"The saving grace for the character is that Fitz is desperately in love with Olivia, and she with him. It isn't just a dalliance. And whatever bad behavior he exhibits — and there's a lot of it — he's always competent in his job. That's priority No. 1. If Fitz were to fall down on the job, I think you'd lose the audience like that," he says with a snap of his fingers.
No profile of Tony Goldwyn can fail to mention the film dynasty he springs from. His grandfather was the legendary mogul Samuel Goldwyn, a party to the Metro-Goldwyn-Mayer studio empire whose films included "Wuthering Heights," ''The Best Years of Our Lives" and "Guys and Dolls."
His father, Samuel Goldwyn, Jr., is a successful producer as well (with credits that include "Mystic Pizza" and "Master and Commander: The Far Side of the World"), but who was careful to shield Tony and his other kids from the Hollywood glitter he had been raised in: "He really wanted to make sure we weren't Hollywood brats," says Tony, who witnessed only one film production as a child: an episode of "The Night Stalker" being shot at Dad's studio.
"That was the only set I was ever on until I started working on them myself as an adult," Goldwyn says.
By then bitten by the acting bug, he found work for several years on episodic TV.
Then came "Ghost," the romantic fantasy that became the highest-grossing film of 1990.
"Suddenly, after all the struggling, I was in this huge hit, and I didn't know what to do next," Goldwyn recalls. "I realized: You can't control your career, what opportunities come your way, what happens in the marketplace."
Eventually, that sense of uncertainty led Goldwyn to seek control in other ways.

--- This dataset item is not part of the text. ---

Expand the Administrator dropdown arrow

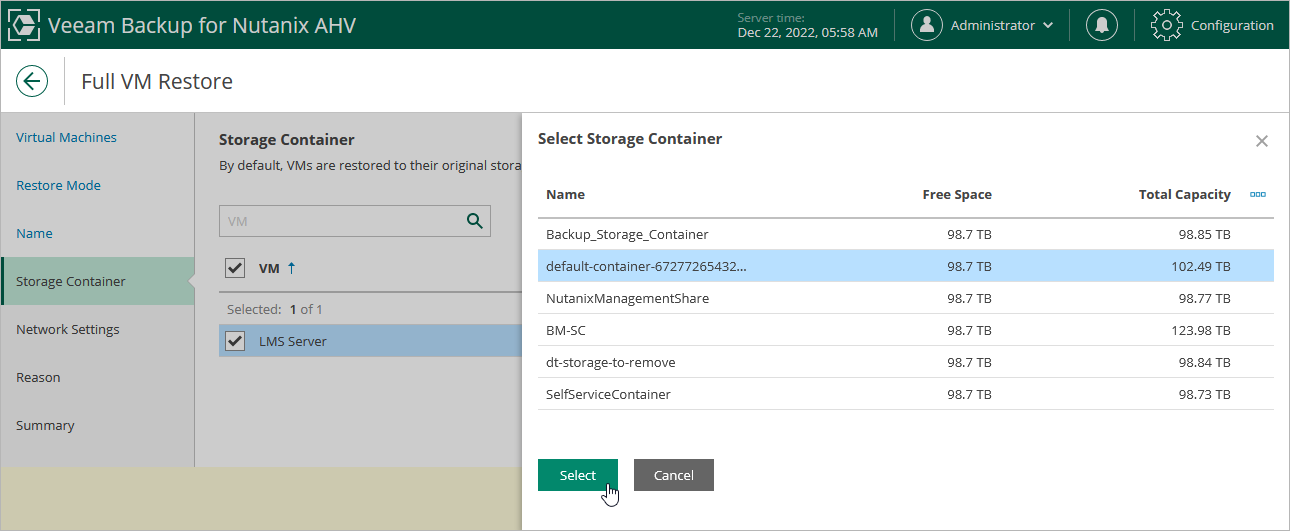tap(1048, 26)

He produced and directed the acclaimed 1999 drama "A Walk on the Moon," starring Diane Lane and Viggo Mortensen. In 2010, he directed Hilary Swank and Sam Rockwell in "Conviction." Along the way, he has directed TV dramas including "Dexter," ''Damages," ''Justified" and, later this season, he plans to add "Scandal" to the list.

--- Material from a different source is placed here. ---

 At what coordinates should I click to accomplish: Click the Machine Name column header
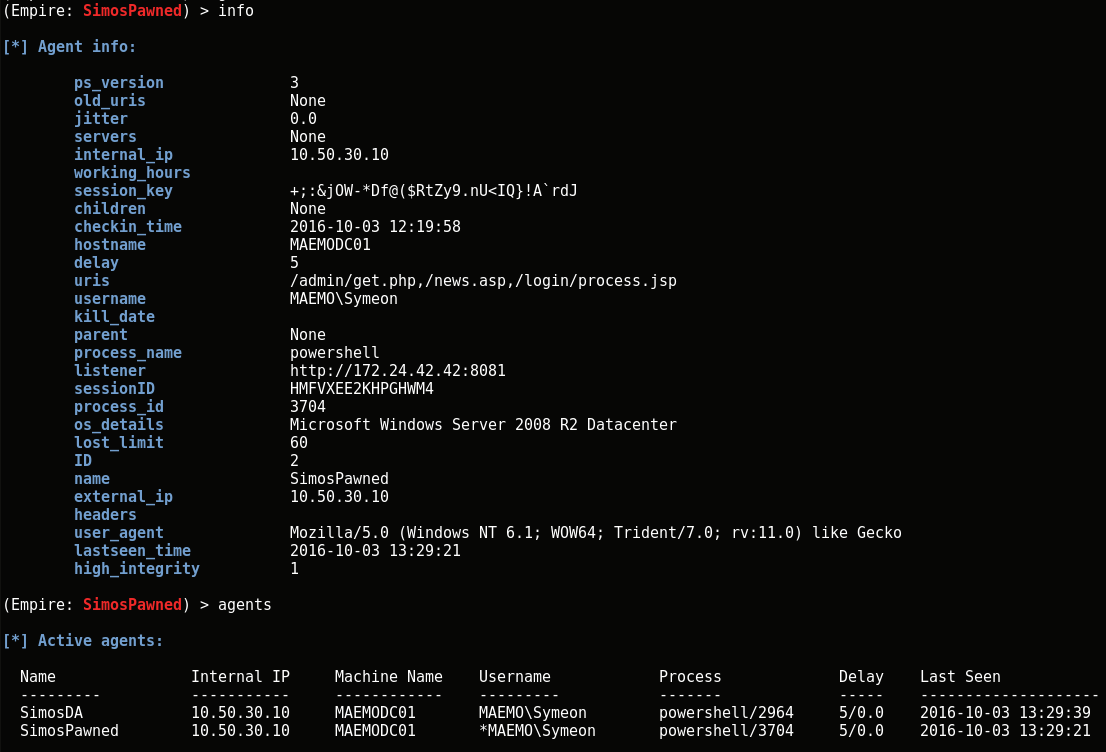[x=388, y=677]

"Directing takes the pressure off as an actor," he explains, allowing him to be more selective in the acting roles he takes. With that, he shares his criteria for which acting jobs he accepts: Does the material interest him and can he do something with it? Who else is involved that he might like to work with? How much does it pay?
"If an offer satisfies any two of these three, I'll take it," he says.
So which two conditions does "Scandal" satisfy?
"It's a trifecta," he replies hastily. "Thank God, this really is a dream job!"